**Available data**

┄┄┄┄┄┄┄┄┄┄

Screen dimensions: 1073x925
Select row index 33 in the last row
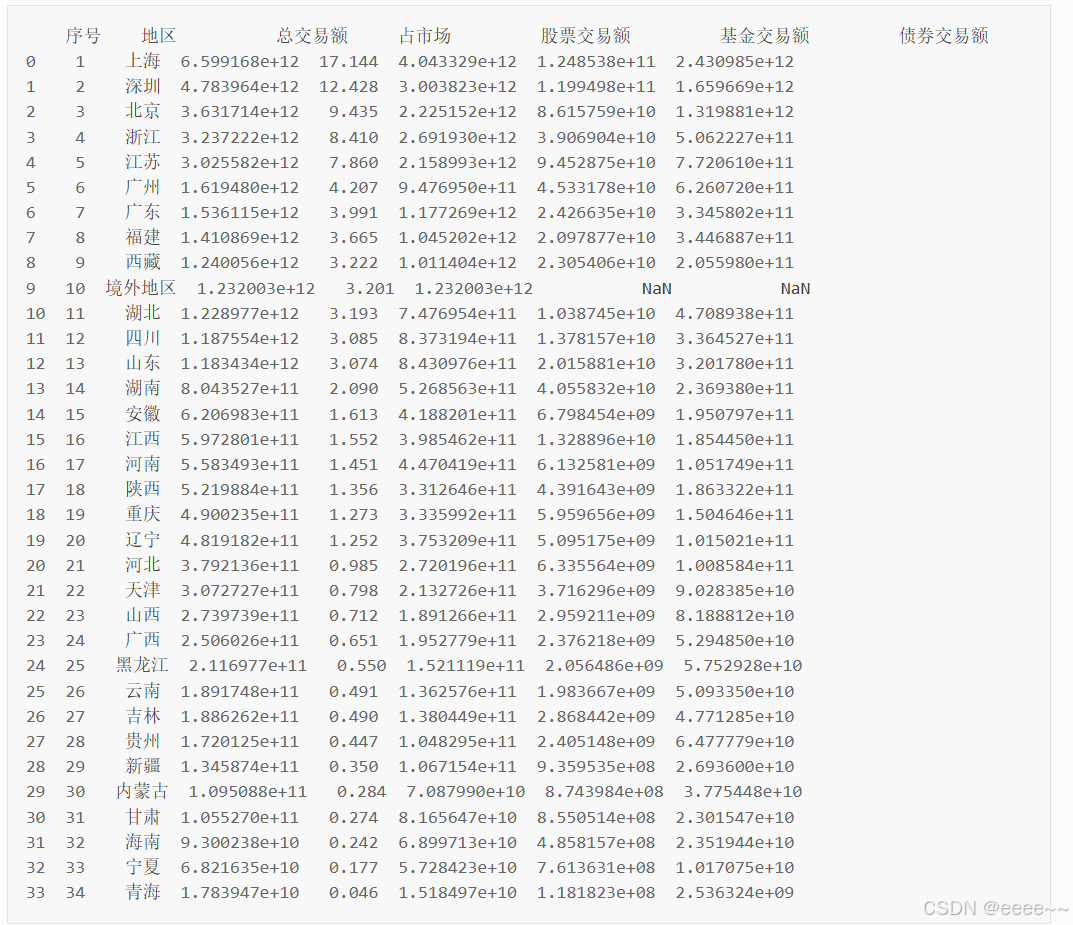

┄┄┄┄┄┄┄┄┄┄

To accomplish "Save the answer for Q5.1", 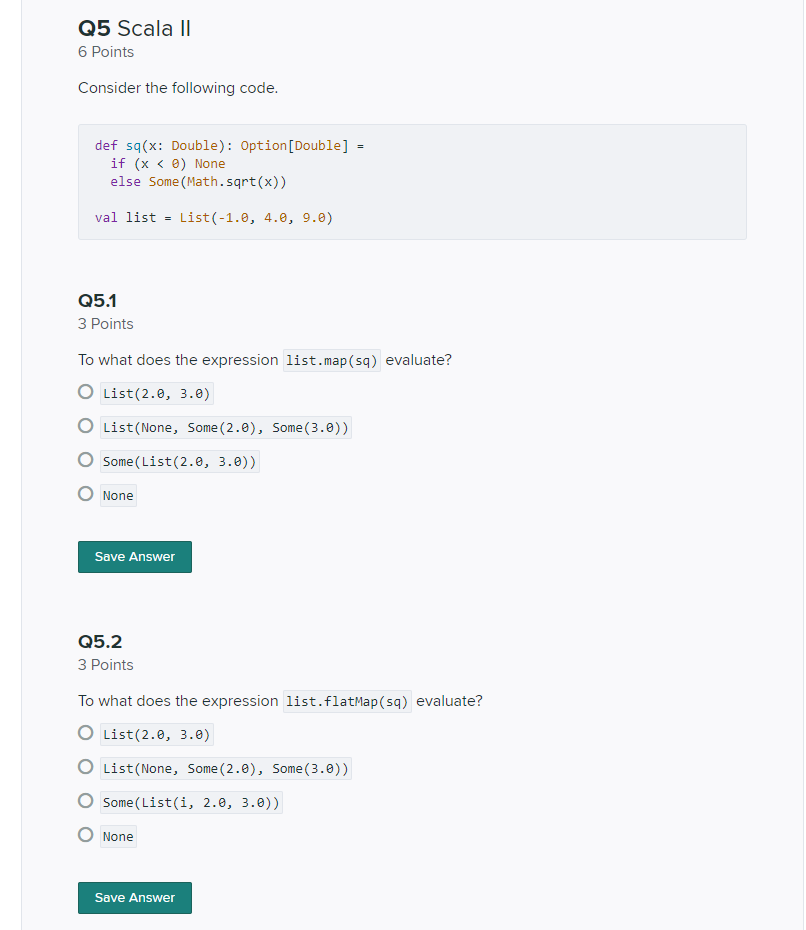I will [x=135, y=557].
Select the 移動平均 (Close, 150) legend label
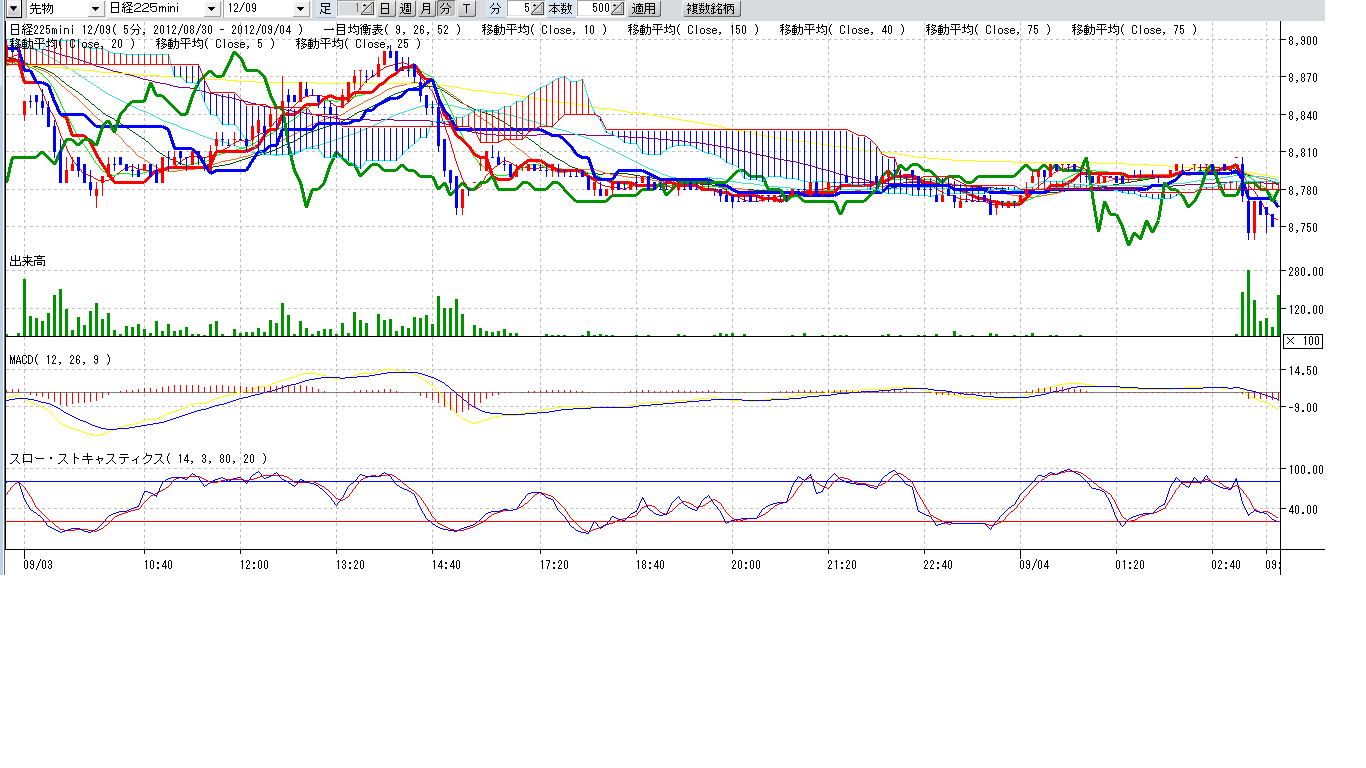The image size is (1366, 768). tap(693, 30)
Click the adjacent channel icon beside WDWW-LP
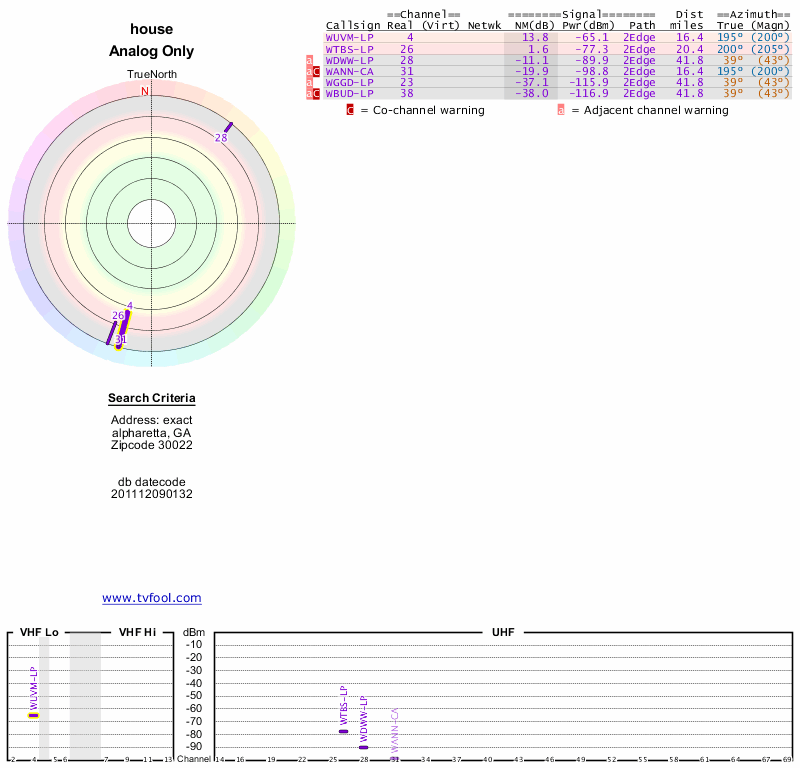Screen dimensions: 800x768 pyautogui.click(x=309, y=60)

┄┄┄┄┄┄┄┄┄┄

**Exercise objective**
Everything in the material above from the line that has "Screen dimensions: 1073x925" through the line that has "Select row index 33 in the last row" must be duplicated exactly, with no other lines given.

**Result for this exercise**
Screen dimensions: 1073x925
Select row index 33 in the last row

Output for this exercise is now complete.